Depuis sept ans maintenant, je fais du kickboxing. Ce sport très physique me permet de maintenir un équilibre avec mon travail plus intellectuel. Le sport, et les arts martiaux en particulier, me permettent de me changer les idées et de revenir au travail avec une tonne d’idées, en plus de me garder en forme et de me donner confiance en mes capacités.
Quel est votre plus grand rêve ?
Je rêve d’un monde où la propagande anti-scientifique n’existe plus et où la population possède une meilleure compréhension de la science et de ses méthodes. Il faut certainement conserver notre scepticisme et la méthode scientifique qui permettent de faire avancer la science, mais la culture anti-scientifique qui grandit depuis quelques années est grandement toxique, particulièrement en santé. Les gens refusent des traitements parce qu’ils ne comprennent pas la science et qu’ils en ont peur. Il faut trouver un moyen de rendre la culture scientifique plus accessible, conviviale et rassurante.

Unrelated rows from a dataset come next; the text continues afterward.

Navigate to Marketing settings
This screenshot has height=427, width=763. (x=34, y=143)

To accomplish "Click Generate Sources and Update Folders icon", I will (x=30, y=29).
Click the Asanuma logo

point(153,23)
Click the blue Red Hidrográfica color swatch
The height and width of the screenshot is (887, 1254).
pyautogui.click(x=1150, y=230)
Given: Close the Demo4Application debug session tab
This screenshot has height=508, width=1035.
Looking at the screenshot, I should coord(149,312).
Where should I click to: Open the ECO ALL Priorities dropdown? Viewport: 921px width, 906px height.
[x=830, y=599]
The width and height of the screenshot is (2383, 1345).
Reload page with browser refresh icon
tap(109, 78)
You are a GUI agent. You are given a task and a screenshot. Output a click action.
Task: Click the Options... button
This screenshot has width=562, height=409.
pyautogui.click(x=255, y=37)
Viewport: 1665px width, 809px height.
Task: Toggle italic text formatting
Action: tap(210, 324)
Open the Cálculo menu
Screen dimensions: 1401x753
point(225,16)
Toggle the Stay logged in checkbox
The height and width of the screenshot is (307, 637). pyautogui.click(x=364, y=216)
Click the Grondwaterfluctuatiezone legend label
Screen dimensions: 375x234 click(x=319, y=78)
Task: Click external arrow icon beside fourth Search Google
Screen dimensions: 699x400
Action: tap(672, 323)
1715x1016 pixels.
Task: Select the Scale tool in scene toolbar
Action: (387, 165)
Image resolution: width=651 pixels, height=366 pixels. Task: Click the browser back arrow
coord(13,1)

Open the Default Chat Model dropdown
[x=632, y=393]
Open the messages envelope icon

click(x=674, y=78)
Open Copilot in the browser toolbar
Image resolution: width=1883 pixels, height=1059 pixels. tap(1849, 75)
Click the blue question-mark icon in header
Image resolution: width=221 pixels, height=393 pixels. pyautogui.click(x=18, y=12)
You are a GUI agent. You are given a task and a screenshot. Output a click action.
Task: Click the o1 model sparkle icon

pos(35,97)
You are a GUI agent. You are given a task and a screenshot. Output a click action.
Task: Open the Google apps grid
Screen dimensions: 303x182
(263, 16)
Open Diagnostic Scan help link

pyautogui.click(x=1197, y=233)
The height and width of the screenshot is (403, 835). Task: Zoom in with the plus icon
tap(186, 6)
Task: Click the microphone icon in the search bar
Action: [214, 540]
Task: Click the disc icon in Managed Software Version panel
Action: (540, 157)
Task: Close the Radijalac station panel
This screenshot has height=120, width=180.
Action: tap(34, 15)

Quelles sont vos plus grandes fiertés sur le plan personnel et professionnel ?
Ma plus grande fierté est mon parcours académique. Lorsque j’ai commencé ma maîtrise, j’avais beaucoup d’inquiétudes. Je me demandais si j’allais réussir, si c’était vraiment la carrière que je voulais. Mais je me rassurais en me disant que j’avais toujours le droit de changer d’idée.
J’arrive aujourd’hui à la fin de mon doctorat. Je regarde tout ce que j’ai accompli et je peine à croire que j’ai réussi à faire tout ça. J’ai publié des articles scientifiques et j’ai présenté mes travaux dans des congrès internationaux devant des centaines de personnes. J’ai gagné plusieurs prix pour ces présentations alors que j’essayais seulement que de partager ma passion avec d’autres chercheurs. Et même avec tout ça je réussi à enseigner et à m’impliquer dans des projets dans ma communauté. Je suis très fière de ce que j’ai accompli pendant mes études et j’ai très hâte d’obtenir le titre de docteur!
Quel(s) conseil(s) donneriez-vous aux jeunes filles pour les encourager à s’intéresser aux sciences et au génie ?
Les sciences et le génie ont grandement amélioré notre qualité de vie, et continueront de le faire. Les carrières dans ce domaine sont très variées et malheureusement méconnues. Il ne faut pas avoir peur d’explorer et d’essayer!
Lorsque je ne voulais pas faire quelque chose par peur d’échouer, mes parents m’ont toujours dit d’essayer avant de déclarer que je n’étais pas capable. Cette manière de penser m’a amenée loin, mais aujourd’hui j’y ajouterais ceci : tout le monde est mauvais au début, avant de devenir expert. Le secret, c’est de continuer d’essayer!